What this means is, we have created societies in which even dummies can cope … but … have we intentionally made societies for dummies? Is there a structural aim to this simplicity? If the basic elements of survival are quite simply ‘get a salary and close proximity to a supermarket and you’ll be fine’, how can real progress on a human, sapiens level, come about? What is there to inspire the masses for more when they are perfectly comfortable with much less?
The essence of the practical reality boils down to this, and practical reality is economic reality. The progressive motor of the homo economicus is his or her ambition, but the most practical side of the practical world is that ambition and dreams are not necessary – in fact, they are not even practical. The American Dream might hover around, but in general it gets lost in the linings of the corridors of Walmart.
A society that can be imagined without any need for language is a sapiens-impoverished one. The practical world that economists dream of is language-poor and Sapiens deficient. It is an inhuman or anti-human world.

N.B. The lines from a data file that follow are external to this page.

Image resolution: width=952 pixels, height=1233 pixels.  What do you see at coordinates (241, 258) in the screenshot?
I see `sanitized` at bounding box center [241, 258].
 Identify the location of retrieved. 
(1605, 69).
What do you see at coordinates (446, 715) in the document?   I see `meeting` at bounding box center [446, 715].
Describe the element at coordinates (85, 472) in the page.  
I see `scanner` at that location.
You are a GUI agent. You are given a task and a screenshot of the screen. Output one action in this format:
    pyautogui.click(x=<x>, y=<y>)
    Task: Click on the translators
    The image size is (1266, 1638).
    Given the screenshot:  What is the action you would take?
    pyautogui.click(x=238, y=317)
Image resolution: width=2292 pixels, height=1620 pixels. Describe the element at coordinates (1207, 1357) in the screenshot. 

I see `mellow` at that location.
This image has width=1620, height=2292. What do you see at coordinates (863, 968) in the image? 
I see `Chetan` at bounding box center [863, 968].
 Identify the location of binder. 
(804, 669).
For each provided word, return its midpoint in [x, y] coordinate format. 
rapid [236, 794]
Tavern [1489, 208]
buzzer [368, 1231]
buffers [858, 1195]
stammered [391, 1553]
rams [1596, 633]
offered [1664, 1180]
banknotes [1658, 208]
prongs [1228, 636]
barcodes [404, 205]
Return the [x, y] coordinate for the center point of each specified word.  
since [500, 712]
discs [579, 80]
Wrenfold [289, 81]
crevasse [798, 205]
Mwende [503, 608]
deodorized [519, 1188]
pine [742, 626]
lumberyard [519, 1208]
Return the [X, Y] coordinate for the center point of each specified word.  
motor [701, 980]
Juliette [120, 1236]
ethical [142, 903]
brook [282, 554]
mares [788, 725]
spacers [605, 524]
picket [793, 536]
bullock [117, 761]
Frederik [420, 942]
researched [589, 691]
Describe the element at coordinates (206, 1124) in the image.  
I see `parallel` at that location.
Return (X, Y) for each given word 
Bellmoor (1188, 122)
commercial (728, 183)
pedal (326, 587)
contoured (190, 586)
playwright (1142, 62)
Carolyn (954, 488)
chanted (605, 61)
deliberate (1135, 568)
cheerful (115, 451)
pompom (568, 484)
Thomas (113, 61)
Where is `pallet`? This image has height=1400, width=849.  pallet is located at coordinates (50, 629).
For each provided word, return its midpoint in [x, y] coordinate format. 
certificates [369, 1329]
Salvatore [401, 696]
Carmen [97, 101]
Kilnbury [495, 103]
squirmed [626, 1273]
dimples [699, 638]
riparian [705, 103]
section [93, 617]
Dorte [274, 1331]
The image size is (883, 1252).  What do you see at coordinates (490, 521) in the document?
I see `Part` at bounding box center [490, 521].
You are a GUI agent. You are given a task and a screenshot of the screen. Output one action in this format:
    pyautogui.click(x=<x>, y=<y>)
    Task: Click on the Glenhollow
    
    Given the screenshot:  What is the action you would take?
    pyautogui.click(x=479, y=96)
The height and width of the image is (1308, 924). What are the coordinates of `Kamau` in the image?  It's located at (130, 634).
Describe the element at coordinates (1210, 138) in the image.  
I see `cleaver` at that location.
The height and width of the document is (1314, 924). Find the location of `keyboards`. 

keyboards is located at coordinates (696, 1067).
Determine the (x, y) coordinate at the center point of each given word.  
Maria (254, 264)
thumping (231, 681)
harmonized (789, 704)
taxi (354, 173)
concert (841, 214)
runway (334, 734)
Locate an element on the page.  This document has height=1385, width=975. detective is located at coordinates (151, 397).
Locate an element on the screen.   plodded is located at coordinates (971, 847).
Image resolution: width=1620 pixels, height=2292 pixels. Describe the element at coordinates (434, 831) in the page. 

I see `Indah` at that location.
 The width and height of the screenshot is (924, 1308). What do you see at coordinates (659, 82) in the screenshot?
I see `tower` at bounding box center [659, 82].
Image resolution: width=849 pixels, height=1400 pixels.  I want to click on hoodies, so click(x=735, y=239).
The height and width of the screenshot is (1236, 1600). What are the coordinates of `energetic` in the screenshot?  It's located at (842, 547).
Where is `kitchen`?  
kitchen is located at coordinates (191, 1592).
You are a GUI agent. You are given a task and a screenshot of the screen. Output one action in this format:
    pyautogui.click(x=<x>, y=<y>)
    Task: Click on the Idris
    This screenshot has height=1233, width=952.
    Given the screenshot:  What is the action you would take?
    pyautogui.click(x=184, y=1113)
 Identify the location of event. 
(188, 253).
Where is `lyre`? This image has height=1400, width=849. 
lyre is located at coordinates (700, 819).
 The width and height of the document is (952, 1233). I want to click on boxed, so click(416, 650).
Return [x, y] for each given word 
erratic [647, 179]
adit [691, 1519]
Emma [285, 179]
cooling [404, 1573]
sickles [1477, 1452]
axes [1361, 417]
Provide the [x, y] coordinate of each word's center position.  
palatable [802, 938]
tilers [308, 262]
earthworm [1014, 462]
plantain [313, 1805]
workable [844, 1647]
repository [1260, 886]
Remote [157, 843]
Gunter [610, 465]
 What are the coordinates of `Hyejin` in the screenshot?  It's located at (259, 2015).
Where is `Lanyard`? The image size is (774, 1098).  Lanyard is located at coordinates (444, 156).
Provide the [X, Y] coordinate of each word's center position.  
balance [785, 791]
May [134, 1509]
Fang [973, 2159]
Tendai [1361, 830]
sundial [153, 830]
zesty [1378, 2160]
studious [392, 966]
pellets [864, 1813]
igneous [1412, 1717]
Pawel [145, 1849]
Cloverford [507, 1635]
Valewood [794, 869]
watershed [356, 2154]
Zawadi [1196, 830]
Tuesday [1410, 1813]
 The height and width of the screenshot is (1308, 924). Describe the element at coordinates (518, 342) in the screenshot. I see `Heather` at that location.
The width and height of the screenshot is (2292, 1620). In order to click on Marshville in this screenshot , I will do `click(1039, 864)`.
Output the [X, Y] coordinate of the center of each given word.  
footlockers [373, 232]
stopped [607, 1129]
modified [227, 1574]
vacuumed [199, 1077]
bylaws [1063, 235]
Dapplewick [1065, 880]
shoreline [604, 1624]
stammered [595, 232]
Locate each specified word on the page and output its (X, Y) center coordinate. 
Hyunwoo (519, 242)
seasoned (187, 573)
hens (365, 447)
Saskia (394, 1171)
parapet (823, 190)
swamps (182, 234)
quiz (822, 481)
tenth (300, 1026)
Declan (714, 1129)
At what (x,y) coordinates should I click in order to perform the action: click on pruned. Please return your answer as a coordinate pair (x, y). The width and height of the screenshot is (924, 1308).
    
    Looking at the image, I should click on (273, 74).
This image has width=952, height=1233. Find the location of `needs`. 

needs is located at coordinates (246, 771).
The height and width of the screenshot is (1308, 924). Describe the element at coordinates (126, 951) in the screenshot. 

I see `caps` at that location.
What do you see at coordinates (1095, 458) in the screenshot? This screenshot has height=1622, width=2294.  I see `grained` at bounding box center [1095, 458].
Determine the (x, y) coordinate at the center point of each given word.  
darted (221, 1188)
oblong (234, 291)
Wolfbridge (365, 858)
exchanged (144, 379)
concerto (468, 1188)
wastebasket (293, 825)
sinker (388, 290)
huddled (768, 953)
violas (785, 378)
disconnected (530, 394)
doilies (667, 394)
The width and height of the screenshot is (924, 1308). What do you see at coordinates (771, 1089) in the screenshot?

The opposite of this world would be one in which language becomes a priority. This means that a literate society is a human one. Humanity as a purposive, progressive entity, could be measured according to its literacy. Reductionism is a fascist, anti-humanism with a purpose toward creating a silent, ant-like species (although, even ants communicate more than supermarket shoppers do).
Linguistic interaction is necessary for intentionality and its development is necessary for the intentional progress of society itself and for the creation of a human civilisation pushed forward by democratic, intentional progress. A linguistically poor society, on the other hand, is impoverished in democratic intentionality.
Deep thinking requires linguistic richness. Even the ability to synthesise linguistic expression needs linguistic richness as well. One who lacks linguistic dexterity in the first place cannot simplify what they could never express in the first place.
Language, along with our physical motor skills, is the first thing we learn. For human society to properly function in an intentional, progressive way, we should never stop progressing linguistically, even if this means abandoning the practical side of life.